Résolution ResDH(2002)42
relative à l’arrêt de la Cour européenne des Droits de l’Homme
du 10 juillet 2001 (définitif le 10 octobre 2001)
dans l’affaire Charles et autres contre la France
(adoptée par le Comité des Ministres le 30 avril 2002,
lors de la 792e réunion des Délégués des Ministres)

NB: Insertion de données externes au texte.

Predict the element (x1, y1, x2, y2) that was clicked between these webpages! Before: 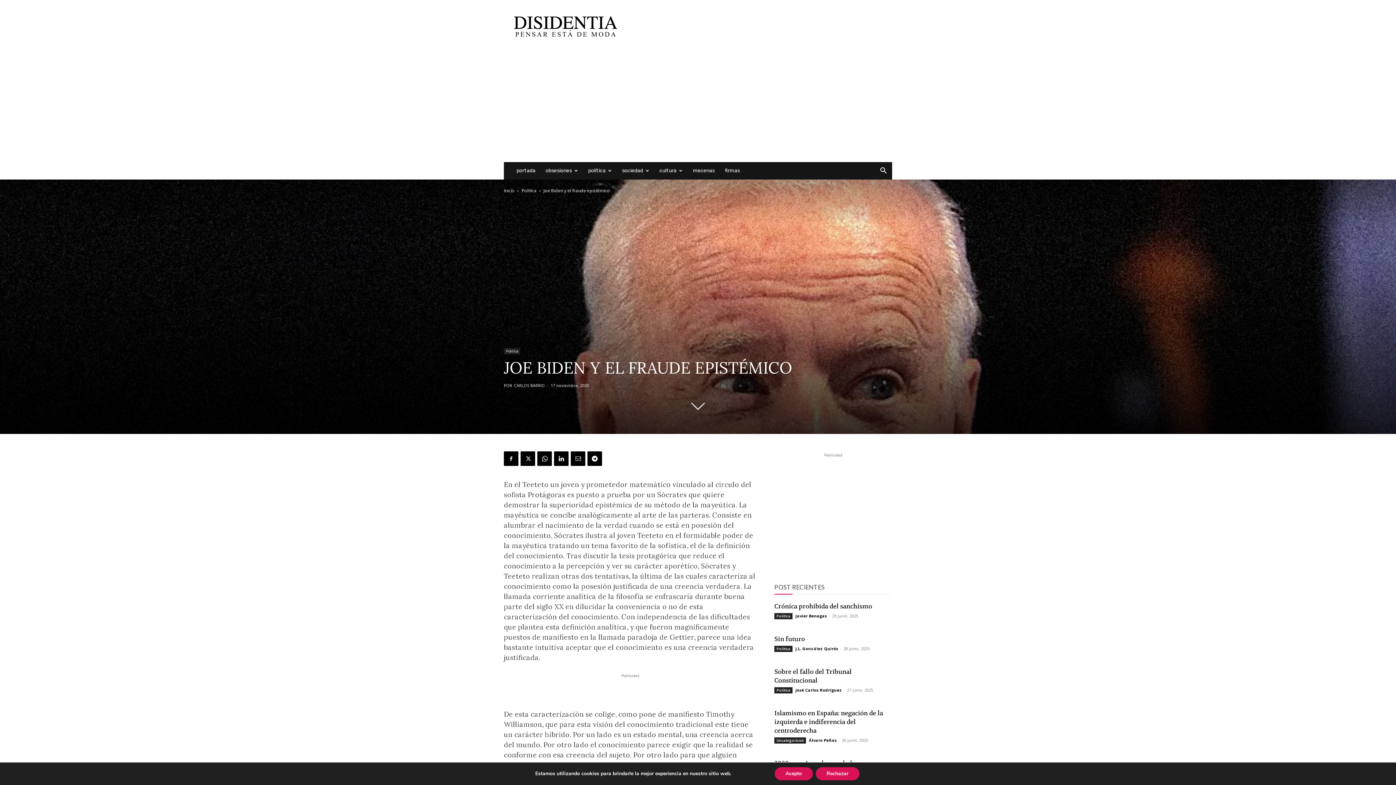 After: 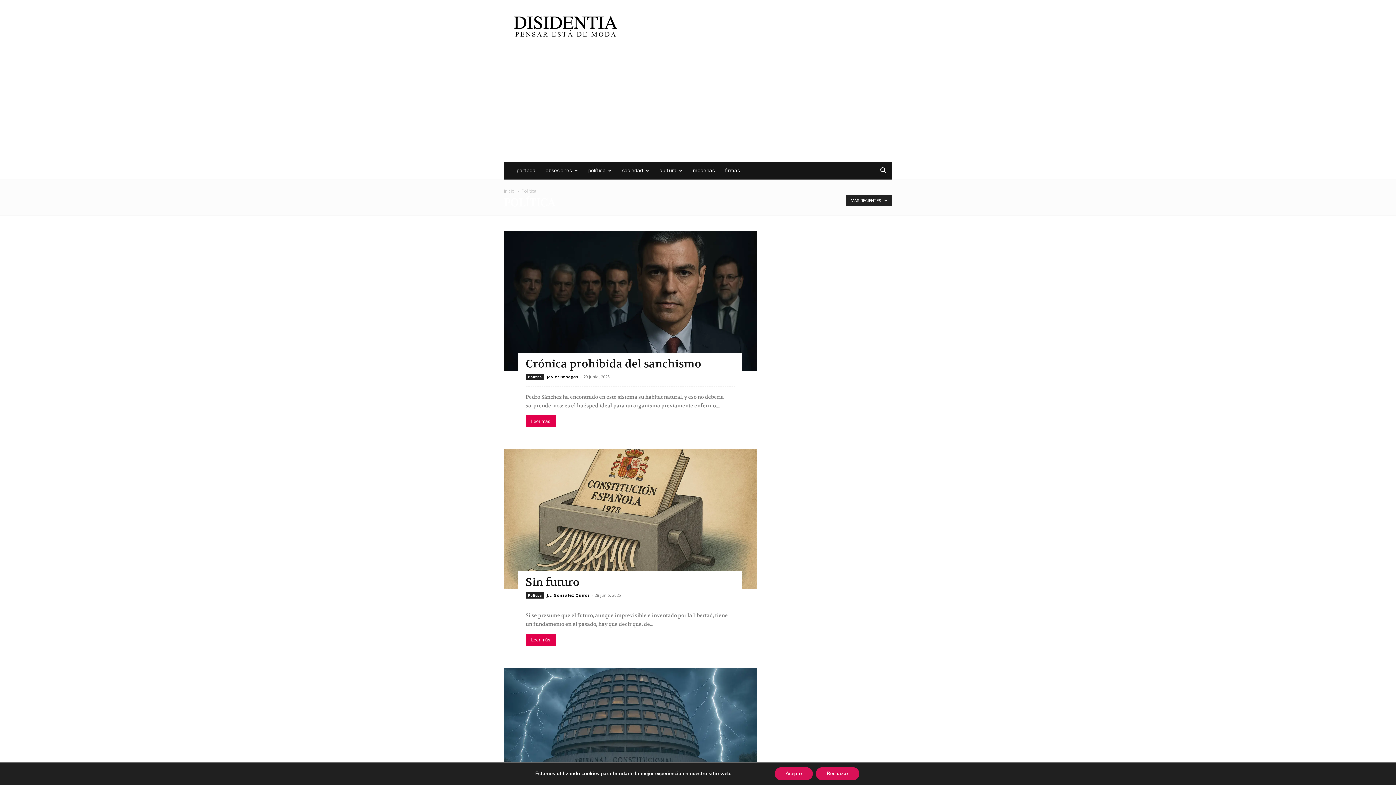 Action: label: Política bbox: (504, 348, 520, 354)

Le Comité des Ministres, en vertu de l’article 46, paragraphe 2, de la Convention de sauvegarde des Droits de l’Homme et des Libertés fondamentales telle qu’amendée par le Protocole n° 11 (ci-après dénommée «la Convention»),
Vu l’arrêt de la Cour européenne des Droits de l’Homme rendu le 10 juillet 2001 dans l’affaire Charles et autres et transmis une fois définitif au Comité des Ministres en vertu des articles 44 et 46 de la Convention ;
Rappelant qu’à l’origine de cette affaire se trouve une requête (n° 41145/98) dirigée contre la France, introduite devant la Commission européenne des Droits de l’Homme le 7 mai 1998 en vertu de l’ancien article 25 de la Convention, par M. Raymond Charles et Mme Fernande Charles, deux ressortissants français, et que la Cour, saisie de cette affaire en vertu de l’article 5, paragraphe 2, du Protocole n° 11, a déclaré recevable le grief concernant la durée excessive d’une procédure civile ;
Considérant que dans son arrêt du 10 juillet 2001 la Cour, à l’unanimité :
- a dit qu’il y avait eu violation de l’article 6, paragraphe 1, de la Convention ;
- a dit que le gouvernement de l’Etat défendeur devait verser aux requérants, dans les trois mois à compter du jour où l’arrêt sera devenu définitif, 35 000 francs français pour préjudice moral et 19 136 francs français au titre des frais et dépens et que ces montants seraient à majorer d’un intérêt simple de 4,26% l’an à compter de l’expiration dudit délai et jusqu’au versement ;
- a rejeté les prétentions des requérants en matière de satisfaction équitable pour le surplus ;
Vu les Règles adoptées par le Comité des Ministres relatives à l’application de l’article 46, paragraphe 2, de la Convention ;
Ayant invité le gouvernement de l’Etat défendeur à l’informer des mesures prises à la suite de l’arrêt du 10 juillet 2001, eu égard à l’obligation qu’a la France de s’y conformer selon l’article 46, paragraphe 1, de la Convention ;
Considérant que lors de l’examen de cette affaire, le gouvernement de l’Etat défendeur a indiqué que l’arrêt de la Cour avait été transmis aux autorités directement concernées ;
S’étant assuré que le 14 novembre 2001, dans le délai imparti, le gouvernement de l’Etat défendeur avait versé aux requérants les sommes prévues dans l’arrêt du 10 juillet 2001,
Déclare, après avoir pris connaissance des informations fournies par le Gouvernement de la France, qu’il a rempli ses fonctions en vertu de l’article 46, paragraphe 2, de la Convention dans la présente affaire.